Mohamed Saad Berrada, nommé par le Roi Mohammed VI mercredi soir dans la nouvelle composition du gouvernement Akhannouch, est au cœur des discussions. Cet homme d’affaires succède à Chakib Benmoussa, désormais à la tête du Haut-Commissariat au Plan, en remplacement d’Ahmed Lahlimi Alami.
Sa proximité avec le Chef du gouvernement, Aziz Akhannouch, a certainement joué un rôle clé dans sa nomination. Membre du bureau politique du Rassemblement national des indépendants (RNI), il a également été membre du conseil d’administration de la société Afriquia Gaz, filiale du holding Akwa, détenu par le Chef du gouvernement.
Diplômé de l’École des Ponts et Chaussées à Paris, le nouveau ministre a lancé en 1997 la marque de confiserie Michoc, une success story qui lui a valu le surnom de «roi de la sucette».
L’homme d’affaires a aussi fondé plusieurs autres entreprises dans l’industrie pharmaceutique et a réalisé de nombreux investissements dans l’agroalimentaire. De plus, il possède une entreprise de travaux publics cotée en bourse, ce qui soulève des questions sur son lien avec les domaines de l’éducation, de l’enseignement et des sports.

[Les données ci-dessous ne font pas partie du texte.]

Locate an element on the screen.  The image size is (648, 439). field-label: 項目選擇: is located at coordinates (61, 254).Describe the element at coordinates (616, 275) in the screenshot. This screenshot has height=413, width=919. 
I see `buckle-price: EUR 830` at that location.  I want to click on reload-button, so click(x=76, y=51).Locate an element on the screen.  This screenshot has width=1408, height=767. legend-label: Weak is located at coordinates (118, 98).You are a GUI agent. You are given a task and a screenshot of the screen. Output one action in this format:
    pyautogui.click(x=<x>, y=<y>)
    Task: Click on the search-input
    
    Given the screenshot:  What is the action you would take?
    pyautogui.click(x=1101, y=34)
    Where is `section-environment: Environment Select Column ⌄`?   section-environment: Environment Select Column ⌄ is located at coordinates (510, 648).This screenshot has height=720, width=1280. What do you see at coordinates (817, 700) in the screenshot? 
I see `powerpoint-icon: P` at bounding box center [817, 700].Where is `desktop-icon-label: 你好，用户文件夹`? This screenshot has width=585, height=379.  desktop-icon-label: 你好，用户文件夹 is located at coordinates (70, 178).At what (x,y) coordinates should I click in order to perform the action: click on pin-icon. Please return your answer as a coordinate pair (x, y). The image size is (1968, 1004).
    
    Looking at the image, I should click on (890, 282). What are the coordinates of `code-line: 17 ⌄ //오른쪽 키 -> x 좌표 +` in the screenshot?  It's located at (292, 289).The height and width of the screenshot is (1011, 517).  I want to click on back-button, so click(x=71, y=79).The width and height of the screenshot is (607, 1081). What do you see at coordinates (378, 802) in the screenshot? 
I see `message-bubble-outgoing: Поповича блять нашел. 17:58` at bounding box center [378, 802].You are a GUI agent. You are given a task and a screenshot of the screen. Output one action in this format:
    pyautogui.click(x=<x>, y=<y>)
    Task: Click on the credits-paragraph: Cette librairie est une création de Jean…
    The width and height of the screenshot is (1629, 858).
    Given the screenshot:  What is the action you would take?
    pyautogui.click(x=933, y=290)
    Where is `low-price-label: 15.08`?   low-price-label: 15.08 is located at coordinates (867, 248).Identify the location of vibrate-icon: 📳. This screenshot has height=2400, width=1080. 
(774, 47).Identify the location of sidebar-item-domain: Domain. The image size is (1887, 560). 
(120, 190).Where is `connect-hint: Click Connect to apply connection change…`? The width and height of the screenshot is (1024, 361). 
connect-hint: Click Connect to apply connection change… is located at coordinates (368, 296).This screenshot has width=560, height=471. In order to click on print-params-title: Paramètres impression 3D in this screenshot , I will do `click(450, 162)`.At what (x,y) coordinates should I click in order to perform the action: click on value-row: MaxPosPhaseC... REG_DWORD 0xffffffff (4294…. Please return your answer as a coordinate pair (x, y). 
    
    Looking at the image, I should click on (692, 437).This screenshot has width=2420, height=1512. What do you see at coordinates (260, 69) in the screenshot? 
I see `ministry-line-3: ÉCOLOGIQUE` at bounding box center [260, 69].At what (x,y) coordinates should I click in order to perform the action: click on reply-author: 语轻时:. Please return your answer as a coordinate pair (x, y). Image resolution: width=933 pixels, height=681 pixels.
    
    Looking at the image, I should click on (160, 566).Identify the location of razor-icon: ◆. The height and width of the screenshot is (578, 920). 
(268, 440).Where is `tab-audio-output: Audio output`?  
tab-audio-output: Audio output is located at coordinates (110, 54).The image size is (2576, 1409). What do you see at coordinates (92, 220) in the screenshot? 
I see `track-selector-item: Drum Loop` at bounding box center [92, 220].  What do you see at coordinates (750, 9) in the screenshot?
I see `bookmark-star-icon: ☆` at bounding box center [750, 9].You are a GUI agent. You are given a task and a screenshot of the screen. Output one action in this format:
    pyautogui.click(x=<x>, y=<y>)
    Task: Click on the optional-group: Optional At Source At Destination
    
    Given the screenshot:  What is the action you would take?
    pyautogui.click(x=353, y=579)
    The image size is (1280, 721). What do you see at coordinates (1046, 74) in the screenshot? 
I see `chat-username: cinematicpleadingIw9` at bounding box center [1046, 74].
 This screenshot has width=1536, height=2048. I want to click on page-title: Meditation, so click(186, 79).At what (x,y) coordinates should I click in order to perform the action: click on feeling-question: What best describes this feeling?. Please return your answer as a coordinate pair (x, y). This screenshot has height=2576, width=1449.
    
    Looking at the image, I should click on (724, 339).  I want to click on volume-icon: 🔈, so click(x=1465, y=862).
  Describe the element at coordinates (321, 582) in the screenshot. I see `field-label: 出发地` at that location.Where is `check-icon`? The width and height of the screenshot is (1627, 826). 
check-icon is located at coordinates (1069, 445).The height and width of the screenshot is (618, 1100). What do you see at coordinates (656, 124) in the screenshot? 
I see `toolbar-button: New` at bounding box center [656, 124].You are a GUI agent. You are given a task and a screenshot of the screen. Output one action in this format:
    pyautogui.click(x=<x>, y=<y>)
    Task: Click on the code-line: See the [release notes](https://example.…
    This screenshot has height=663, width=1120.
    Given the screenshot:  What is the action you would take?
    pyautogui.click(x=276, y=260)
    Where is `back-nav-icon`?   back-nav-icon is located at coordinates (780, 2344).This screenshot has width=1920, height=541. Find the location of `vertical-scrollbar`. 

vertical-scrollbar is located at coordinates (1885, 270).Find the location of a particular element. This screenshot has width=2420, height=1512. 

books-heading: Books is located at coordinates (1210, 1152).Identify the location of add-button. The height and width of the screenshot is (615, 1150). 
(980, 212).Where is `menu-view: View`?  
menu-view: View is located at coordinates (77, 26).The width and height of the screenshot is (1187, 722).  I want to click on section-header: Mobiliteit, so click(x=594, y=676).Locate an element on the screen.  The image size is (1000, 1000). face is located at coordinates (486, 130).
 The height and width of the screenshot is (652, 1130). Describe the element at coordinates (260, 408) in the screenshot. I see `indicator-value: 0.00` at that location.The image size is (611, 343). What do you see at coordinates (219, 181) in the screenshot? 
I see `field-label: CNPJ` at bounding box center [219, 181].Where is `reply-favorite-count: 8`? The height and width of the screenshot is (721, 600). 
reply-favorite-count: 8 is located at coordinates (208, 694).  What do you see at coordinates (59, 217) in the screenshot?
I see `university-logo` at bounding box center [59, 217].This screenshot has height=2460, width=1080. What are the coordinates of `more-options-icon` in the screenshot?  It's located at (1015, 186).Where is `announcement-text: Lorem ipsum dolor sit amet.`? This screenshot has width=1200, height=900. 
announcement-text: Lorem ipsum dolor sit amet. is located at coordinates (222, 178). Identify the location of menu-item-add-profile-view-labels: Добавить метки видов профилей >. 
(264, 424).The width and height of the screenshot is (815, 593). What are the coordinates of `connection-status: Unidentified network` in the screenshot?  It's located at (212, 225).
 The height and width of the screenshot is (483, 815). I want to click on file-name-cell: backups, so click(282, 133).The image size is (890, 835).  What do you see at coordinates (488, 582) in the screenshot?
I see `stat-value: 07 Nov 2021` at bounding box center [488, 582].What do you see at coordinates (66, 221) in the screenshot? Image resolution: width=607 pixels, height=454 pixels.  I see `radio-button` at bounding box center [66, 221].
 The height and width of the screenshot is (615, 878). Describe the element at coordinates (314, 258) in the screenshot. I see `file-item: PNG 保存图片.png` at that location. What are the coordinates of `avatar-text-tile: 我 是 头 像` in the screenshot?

Sous le feu des critiques, Berrada a fait l’objet de nombreuses questions de la part des journalistes lors de la première conférence de presse du porte-parole du gouvernement Akhannouch II, Mustafa Baitas.
Ce dernier a tenté de défendre la nomination de Mohamed Saad Berrada. Lors de la conférence de presse qui a suivi la réunion du Conseil du gouvernement, Baitas a expliqué que tous les ministres nommés lors du remaniement gouvernemental possédaient une expérience politique suffisante pour mener à bien les réformes nécessaires.
«La spécialisation dans un domaine particulier peut être importante dans certaines professions, mais dans le domaine politique, nous avons vu des personnalités réussir dans des secteurs qui ne leur étaient pas nécessairement liés», a-t-il déclaré.